Now let's go for sound.

This is the output of the command

```
ember@gentoo ~ $ sudo lspci -k 

00:00.0 Host bridge: Intel Corporation 3rd Gen Core processor DRAM Controller (rev 09)

   Subsystem: Lenovo Device 3977

00:02.0 VGA compatible controller: Intel Corporation 3rd Gen Core processor Graphics Controller (rev 09)

   Subsystem: Lenovo Device 3904

   Kernel driver in use: i915

00:14.0 USB controller: Intel Corporation 7 Series/C210 Series Chipset Family USB xHCI Host Controller (rev 04)

   Subsystem: Lenovo Device 3977

   Kernel driver in use: xhci_hcd

00:16.0 Communication controller: Intel Corporation 7 Series/C210 Series Chipset Family MEI Controller #1 (rev 04)

   Subsystem: Lenovo Device 3977

00:1a.0 USB controller: Intel Corporation 7 Series/C210 Series Chipset Family USB Enhanced Host Controller #2 (rev 04)

   Subsystem: Lenovo Device 3977

   Kernel driver in use: ehci-pci

00:1b.0 Audio device: Intel Corporation 7 Series/C210 Series Chipset Family High Definition Audio Controller (rev 04)

   Subsystem: Lenovo Device 3977

   Kernel driver in use: snd_hda_intel

00:1c.0 PCI bridge: Intel Corporation 7 Series/C210 Series Chipset Family PCI Express Root Port 1 (rev c4)

   Kernel driver in use: pcieport

00:1c.1 PCI bridge: Intel Corporation 7 Series/C210 Series Chipset Family PCI Express Root Port 2 (rev c4)

   Kernel driver in use: pcieport

00:1d.0 USB controller: Intel Corporation 7 Series/C210 Series Chipset Family USB Enhanced Host Controller #1 (rev 04)

   Subsystem: Lenovo Device 3977

   Kernel driver in use: ehci-pci

00:1f.0 ISA bridge: Intel Corporation HM76 Express Chipset LPC Controller (rev 04)

   Subsystem: Lenovo Device 3977

00:1f.2 SATA controller: Intel Corporation 7 Series Chipset Family 6-port SATA Controller [AHCI mode] (rev 04)

   Subsystem: Lenovo Device 3977

   Kernel driver in use: ahci

00:1f.3 SMBus: Intel Corporation 7 Series/C210 Series Chipset Family SMBus Controller (rev 04)

   Subsystem: Lenovo Device 3977

01:00.0 Ethernet controller: Realtek Semiconductor Co., Ltd. RTL8101E/RTL8102E PCI Express Fast Ethernet controller (rev 05)

   Subsystem: Lenovo Device 3977

   Kernel driver in use: r8169

02:00.0 Network controller: Intel Corporation Centrino Wireless-N 2230 (rev c4)

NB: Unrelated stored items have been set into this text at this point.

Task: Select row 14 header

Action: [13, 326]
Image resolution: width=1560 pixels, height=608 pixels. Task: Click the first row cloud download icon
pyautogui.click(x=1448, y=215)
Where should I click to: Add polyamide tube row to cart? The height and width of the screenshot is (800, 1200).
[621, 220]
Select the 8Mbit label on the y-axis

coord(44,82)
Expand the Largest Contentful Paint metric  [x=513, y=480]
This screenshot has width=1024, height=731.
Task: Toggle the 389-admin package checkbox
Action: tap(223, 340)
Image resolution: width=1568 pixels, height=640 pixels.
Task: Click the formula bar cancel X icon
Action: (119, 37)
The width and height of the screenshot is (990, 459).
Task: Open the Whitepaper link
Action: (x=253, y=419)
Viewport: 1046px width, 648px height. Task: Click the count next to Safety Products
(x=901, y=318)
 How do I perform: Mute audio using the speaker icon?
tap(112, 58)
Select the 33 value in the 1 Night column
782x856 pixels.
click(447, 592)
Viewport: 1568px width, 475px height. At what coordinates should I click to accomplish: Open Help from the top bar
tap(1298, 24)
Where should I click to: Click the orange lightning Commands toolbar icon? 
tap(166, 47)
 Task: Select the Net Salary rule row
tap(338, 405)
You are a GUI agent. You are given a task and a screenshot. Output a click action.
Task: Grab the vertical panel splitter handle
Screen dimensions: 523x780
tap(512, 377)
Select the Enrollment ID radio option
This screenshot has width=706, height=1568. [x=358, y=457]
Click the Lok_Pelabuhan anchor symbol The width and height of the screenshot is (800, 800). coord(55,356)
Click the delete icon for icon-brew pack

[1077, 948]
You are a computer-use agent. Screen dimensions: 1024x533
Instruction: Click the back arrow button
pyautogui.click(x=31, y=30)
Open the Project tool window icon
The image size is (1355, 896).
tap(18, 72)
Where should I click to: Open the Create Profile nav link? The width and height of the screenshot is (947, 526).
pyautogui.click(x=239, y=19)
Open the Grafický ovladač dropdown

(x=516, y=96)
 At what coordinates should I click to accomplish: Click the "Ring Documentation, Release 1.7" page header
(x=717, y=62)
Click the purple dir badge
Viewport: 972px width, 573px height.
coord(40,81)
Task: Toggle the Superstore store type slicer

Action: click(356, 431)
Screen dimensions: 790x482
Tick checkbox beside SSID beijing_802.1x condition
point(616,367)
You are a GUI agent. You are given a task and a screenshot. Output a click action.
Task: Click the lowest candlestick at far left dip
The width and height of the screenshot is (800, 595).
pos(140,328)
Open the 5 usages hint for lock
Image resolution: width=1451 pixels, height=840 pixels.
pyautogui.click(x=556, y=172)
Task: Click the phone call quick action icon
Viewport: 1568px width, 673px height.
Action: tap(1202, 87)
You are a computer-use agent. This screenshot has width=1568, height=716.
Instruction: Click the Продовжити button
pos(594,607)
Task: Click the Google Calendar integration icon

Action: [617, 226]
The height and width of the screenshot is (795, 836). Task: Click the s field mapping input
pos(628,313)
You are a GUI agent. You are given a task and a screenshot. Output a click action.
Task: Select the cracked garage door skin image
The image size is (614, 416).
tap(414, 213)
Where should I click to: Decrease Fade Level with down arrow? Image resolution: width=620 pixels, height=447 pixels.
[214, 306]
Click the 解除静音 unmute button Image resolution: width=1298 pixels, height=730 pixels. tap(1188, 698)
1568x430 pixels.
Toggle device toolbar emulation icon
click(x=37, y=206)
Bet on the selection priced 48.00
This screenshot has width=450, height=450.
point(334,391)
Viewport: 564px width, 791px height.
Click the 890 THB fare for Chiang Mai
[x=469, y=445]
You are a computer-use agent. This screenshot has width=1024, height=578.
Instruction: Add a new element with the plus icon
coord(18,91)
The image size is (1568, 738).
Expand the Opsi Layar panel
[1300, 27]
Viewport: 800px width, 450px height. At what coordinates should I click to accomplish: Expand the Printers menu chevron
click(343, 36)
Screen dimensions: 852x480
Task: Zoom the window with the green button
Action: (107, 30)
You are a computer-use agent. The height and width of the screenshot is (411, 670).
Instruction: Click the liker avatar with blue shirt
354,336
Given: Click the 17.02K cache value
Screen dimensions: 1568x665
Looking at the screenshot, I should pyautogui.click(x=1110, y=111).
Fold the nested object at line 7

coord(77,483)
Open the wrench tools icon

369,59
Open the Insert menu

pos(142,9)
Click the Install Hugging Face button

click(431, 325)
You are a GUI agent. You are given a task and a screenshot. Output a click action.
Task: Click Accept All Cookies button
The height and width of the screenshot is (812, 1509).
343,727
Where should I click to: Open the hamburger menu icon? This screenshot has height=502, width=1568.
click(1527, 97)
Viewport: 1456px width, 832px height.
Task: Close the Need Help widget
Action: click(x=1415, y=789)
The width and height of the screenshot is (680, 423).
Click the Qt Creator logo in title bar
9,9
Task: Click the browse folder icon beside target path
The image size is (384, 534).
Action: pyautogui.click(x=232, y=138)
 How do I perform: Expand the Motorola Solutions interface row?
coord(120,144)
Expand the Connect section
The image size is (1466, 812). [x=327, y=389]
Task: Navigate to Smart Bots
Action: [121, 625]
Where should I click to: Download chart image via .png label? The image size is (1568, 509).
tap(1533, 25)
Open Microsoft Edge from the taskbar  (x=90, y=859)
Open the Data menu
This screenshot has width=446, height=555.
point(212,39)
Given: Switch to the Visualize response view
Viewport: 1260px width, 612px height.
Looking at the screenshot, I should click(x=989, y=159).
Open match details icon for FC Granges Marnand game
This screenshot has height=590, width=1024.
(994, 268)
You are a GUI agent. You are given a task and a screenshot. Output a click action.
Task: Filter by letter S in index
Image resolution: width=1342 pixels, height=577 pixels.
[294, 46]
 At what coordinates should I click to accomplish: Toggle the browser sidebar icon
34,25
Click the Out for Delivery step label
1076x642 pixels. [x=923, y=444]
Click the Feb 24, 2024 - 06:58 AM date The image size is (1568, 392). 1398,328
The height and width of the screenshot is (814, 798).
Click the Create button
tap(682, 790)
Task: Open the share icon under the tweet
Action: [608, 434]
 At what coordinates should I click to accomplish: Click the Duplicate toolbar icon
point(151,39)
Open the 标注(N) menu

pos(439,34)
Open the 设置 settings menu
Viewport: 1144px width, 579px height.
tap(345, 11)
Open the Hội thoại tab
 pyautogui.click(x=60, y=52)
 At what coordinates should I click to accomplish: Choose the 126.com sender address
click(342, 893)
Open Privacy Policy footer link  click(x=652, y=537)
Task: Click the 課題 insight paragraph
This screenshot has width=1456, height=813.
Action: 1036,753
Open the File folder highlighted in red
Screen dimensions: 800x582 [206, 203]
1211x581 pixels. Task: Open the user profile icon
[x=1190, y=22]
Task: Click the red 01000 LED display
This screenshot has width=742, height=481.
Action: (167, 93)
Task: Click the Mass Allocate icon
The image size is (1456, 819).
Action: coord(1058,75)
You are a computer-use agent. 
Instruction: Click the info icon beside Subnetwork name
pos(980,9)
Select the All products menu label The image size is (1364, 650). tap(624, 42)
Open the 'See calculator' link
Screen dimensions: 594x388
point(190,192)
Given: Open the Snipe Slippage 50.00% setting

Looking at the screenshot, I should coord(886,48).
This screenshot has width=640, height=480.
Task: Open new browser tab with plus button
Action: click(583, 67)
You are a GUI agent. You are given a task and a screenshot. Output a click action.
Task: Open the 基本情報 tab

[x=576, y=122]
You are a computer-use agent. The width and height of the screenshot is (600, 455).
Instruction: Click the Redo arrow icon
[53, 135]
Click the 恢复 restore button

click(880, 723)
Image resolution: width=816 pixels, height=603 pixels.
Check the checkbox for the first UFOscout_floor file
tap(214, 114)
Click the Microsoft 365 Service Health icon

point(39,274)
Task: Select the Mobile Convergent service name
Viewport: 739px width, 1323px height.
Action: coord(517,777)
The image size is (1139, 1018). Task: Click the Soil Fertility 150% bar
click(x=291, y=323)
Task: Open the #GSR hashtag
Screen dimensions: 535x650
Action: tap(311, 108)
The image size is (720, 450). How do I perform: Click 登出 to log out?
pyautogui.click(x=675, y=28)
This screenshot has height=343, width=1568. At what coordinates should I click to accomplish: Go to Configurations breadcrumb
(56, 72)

   Subsystem: Intel Corporation Centrino Wireless-N 2230 BGN

   Kernel modules: iwlwifi
```

Ps: Me too I don't speak very good English. So feel nice with that  :Smile: 

----------

## luna80

first of all compile the kernel with sound as module and not built-in

to view which others modules needed for the sound you can run the lsmod command when booting from the install dvd, you can view all dependencies of snd_hda_intel

----------

## sk8harddiefast

ok. I will do it now and I will post ther results

lsmod return me snd_hda_intel snd_hda_realtek snd_hda_hdmi

----------

## sk8harddiefast

Ok. I set intel and realtek_codec as module and rebuild kernel. Next step?

----------

## luna80

compile with all 3 modules, snd_hda_intel, snd_hda_realtek and snd_hda_hdmi

you already compiled the package alsa-utils?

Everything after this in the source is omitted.